Getting Messy in the Archive at LA's Art Book Fair
"Printed Matter's Los Angeles Art Book Fair returned to the Art Center College of Design last night with over 250 exhibitors - slightly scaled back from over 300 last year - roughly a fifth of whom were at the fair for the first time. Among the lavish monographs and eye-popping, risograph-printed zines, the archive was a common thread. Publications excavated and remixed appropriated media, collapsing time and giving historical ephemera contemporary relevance across the fair's 13th edition, which runs through the weekend."
""Clothe All Animals for the Sake of Decency!" declared a sign worn by David Senior, a librarian at the San Francisco Museum of Modern Art, who stood at the entrance to the fair on opening day, Thursday, May 7. He was a walking advertisement for Inside SINA: The Society for Indecency to Naked Animals, edited by Andrew Lampert and published by J&L Books in New York this year. The well-researched book chronicles an early-1960s hoax perpetrated by Alan Abel, who invented the satirical organization that expressed moral outrage over animal nudity."
"RVB Books from France featured MAN (2025) by Erik Kessels and Karel de Mulder, a thick compendium of vintage photographs that feature a central male figure flanked by women on either side. In a cheeky subversion of male subjectivity, the man always appears in the book gutter, where the two pages meet, squeezed nearly out of existence."

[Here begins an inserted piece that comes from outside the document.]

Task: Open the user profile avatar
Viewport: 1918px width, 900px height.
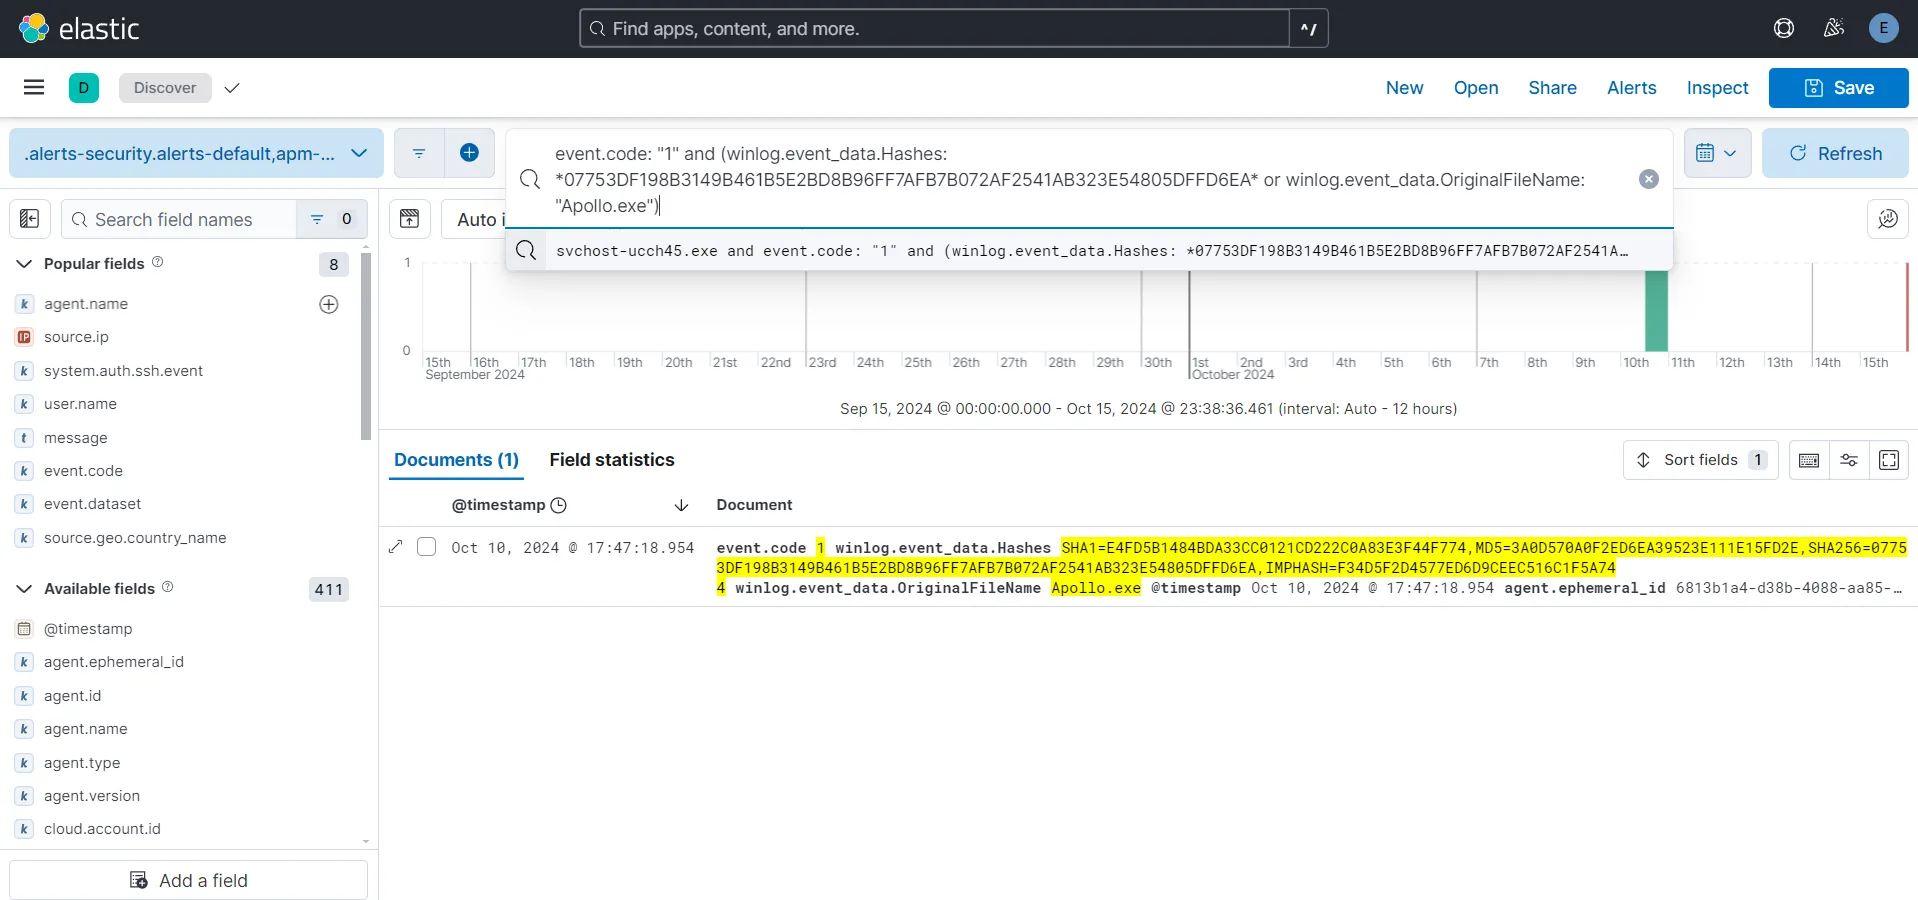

Printed Matter’s Los Angeles Art Book Fair returned to the Art Center College of Design with over 250 exhibitors, including many first-time participants. Across lavish monographs and risograph-printed zines, archives served as a common thread. Publications excavated and remixed appropriated media, collapsing time and creating contemporary relevance for historical ephemera. A sign at the entrance promoted Inside SINA: The Society for Indecency to Naked Animals, which chronicles an early-1960s hoax by Alan Abel and describes its enduring popularity. Other exhibitors presented vintage photographic compilations that subverted conventional perspectives, such as a book where the central male figure is squeezed into the gutter between pages.